En estas circunstancias, de vacios intelectuales y de tendencia a compromisos políticos e históricos sin fundamento, de entrega al lenguaje de la tecnología como si lo poético hubiera sido finiquitado y totalmente explorado, como si lo poético hubiera quedado fuera de lo poético, se crea una poesía que no desvela nada, que no revela nada, que se hace defecto de unas aspiraciones sin matices. De ahí que uno lea continuadamente libros de poemas que no establecen, por sí mismo, ninguna propuesta personal e individual entroncada con lo esencial del hombre. Sólo compruebo que se repiten soniquetes de “poetas mayores”, de poetas vencedores en los terrenos de la mediocridad y la prensa. Porque la propuesta personal más ambiciosa debe comenzar desde dentro, desde los reinos del ser. Justo en el lugar en que las preguntas no encuentran respuestas absolutas y en que el lenguaje necesita ampliarse y reducirse, revelarse y transformarse por la cualidad de lo nombrado.
En realidad, lo que sucedió desde mediados del siglo XIX fue la independencia de la poesía frente a otras y ajenas circunstancias de paso. Supieron los poetas sublevar los anexos de la realidad al fruto verdadero de la palabra. Ahora, sin embargo, Se han cerrado los conductos de comunicación con la vasta y etérea realidad que nos sustancia y que, a pesar del avance de la tecnología, sigue palpitando y latente, como lo hará siempre.
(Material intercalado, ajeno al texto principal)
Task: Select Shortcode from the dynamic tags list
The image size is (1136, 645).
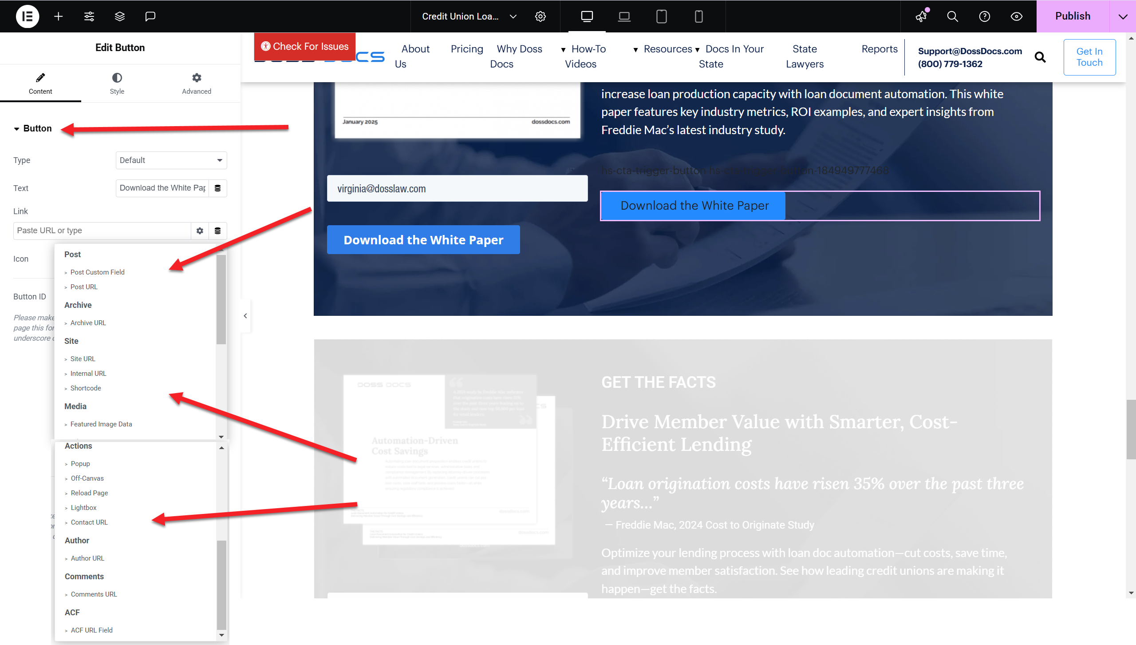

Ya no es sólo la ausencia de la divinidad y del estigma que ello posee sino la ausencia de lo otro desde el amparo de la poesía. ¿Podría un poeta que no posee creencias religiosas llegar a escribir un poema que roce las ansias, el anhelo de la divinidad (entendida esta palabra en sentido griego)? En san Juan de la Cruz tenemos el ejemplo a la inversa, pero Rilke, Hölderlin o Baudelaire son poetas de lo divino. Supieron desgajarse de la férrea asimilación católica e iconoclasta para alzarse por encima de sus circunstancias sin renunciar a la aspiración divina.
Pienso, en estos momentos, en esos poetas actuales que escriben poemas diciendo que los liberemos de pecados, que los perdonemos si utilizan , luz, dios, soledad, belleza u otras palabras de raigambre hegeliana o posromántica. La perspectiva se equivoca. Hablar sólo de uno mismo, escribir un poema con lo que uno cree que debe ser un poema, es una limitación y una coartada que revoca al fracaso. Porque la poesía no consiste en sacudir de sus líneas tales o cuales palabras, sino en saber utilizarlas para referirse, aunque sea sólo como intuición, a la materia que nos recorre. La materia de la finitud que posee la conciencia del tiempo histórico y perpetuo.